A standard way of handling variables to create scorecards is to encode the features with their weight of evidence. To achieve this encoding, features must be categorical. Therefore, numeric variables must be converted to categorical variables. This transformation is done by optimizing the information value, we are also running an optimization to reduce the number of bins for categorical variables. The weight of evidence and information value are defined in the [previous article](article:7).

# Optimal Binning for Numeric Variables

The numeric variables optimal binning consists of finding the cuts that maximize the information value of the resulting binning while satisfying a few constraints. The resources for the implementation are listed [here](article:4). The implemented constraints are:

- Monotonicity: As the values of the variable increase from one bin to the following, the weight of evidence should either always increase or always decrease.
- Representativeness: Each bin should contain at least a minimum percentage of the total number of observations and a minimum percentage of observations that are bad credits.

Under those constraints, the algorithm will start with a maximum number of bins and merge them progressively while ensuring that bins are different enough. Missing values will also be assigned to a bin.

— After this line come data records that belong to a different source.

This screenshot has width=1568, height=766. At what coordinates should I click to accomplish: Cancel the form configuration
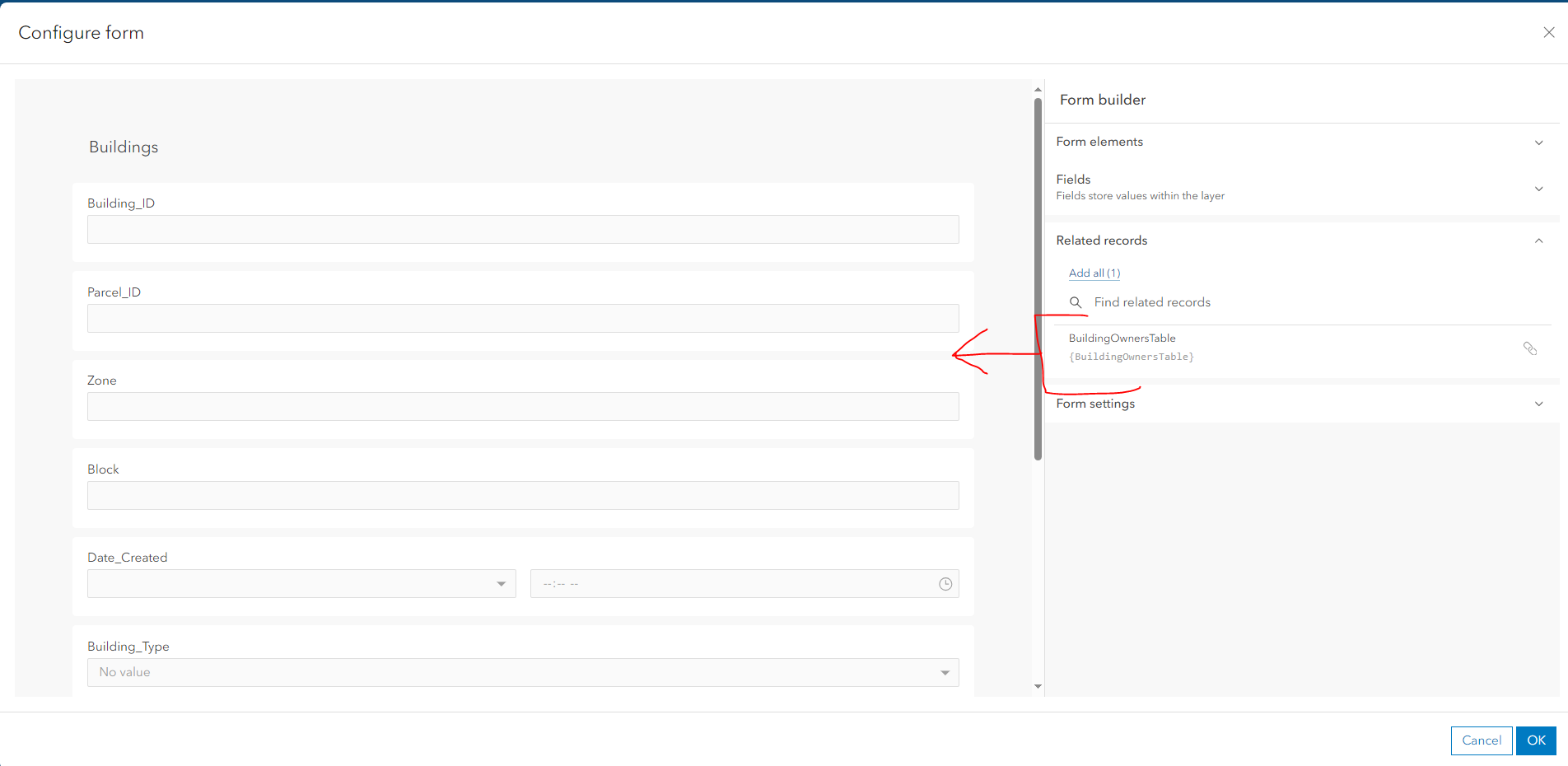coord(1481,740)
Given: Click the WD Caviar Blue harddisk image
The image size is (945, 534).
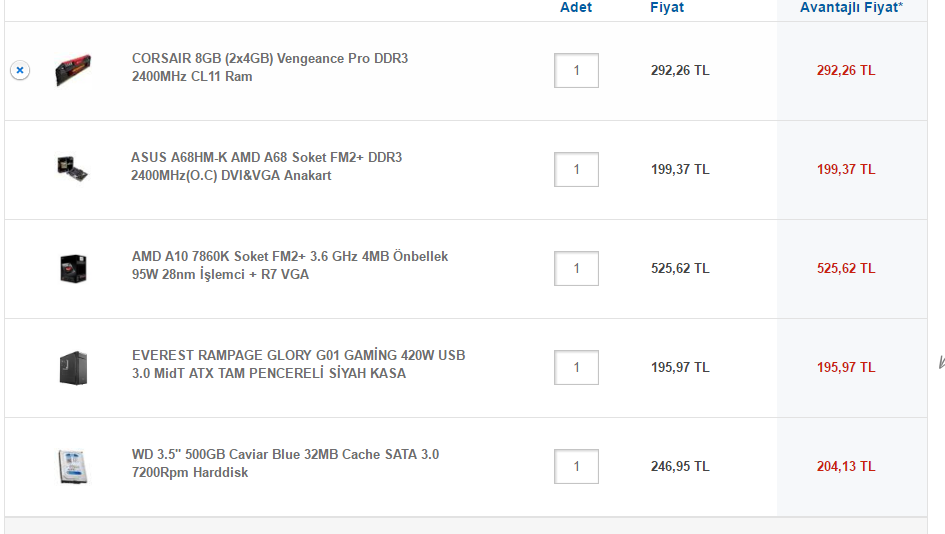Looking at the screenshot, I should tap(73, 466).
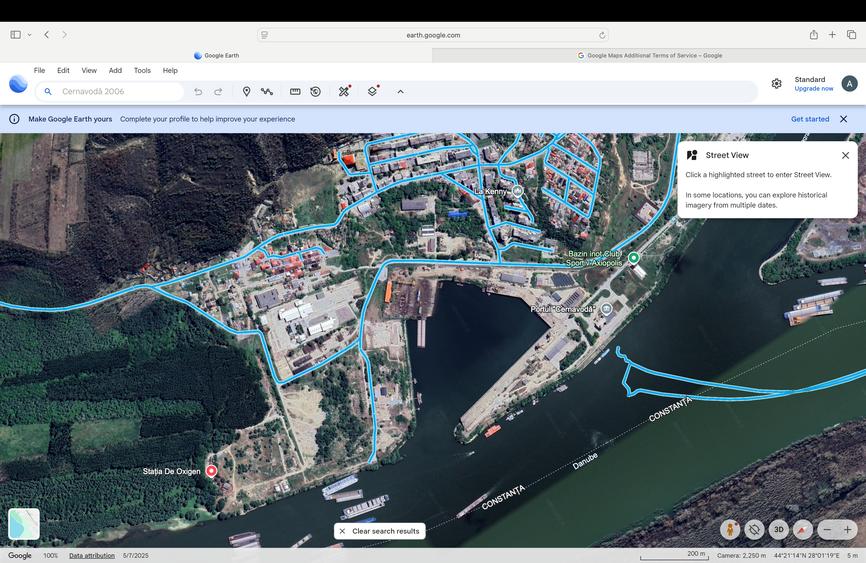Viewport: 866px width, 563px height.
Task: Open Safari sidebar dropdown arrow
Action: click(29, 35)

# Optimal Binning for Categorical Variables

Categorical variables should not be directly encoded into their weight of evidence to avoid having some bins with a very low number of observations, thus not representative. The goal of this step of binning is to merge bins that have similar weights of evidence to maximize the information value while satisfying the constraint of having at least a given percentage of observations within each bin. Information value will decrease as the number of bins decreases, so the stronger the constraints, the least informative will be the resulting feature. A balance must be found between robustness and predictive power.

# Encoding

The weight of evidence is used to compute the information value and encode the variables. Hence the model trained will use numeric variables as input, which are the weights of evidence of the bins defined here. This method allows to compute of only one coefficient per variable and easily convert the logistic regression model into a scorecard as described [later](article:10). The target variable is indirectly encoded in the input so there might be concerns about data leakage when using such encoding, the constraints on the size and representativeness of each bin are meant to guard against such risks.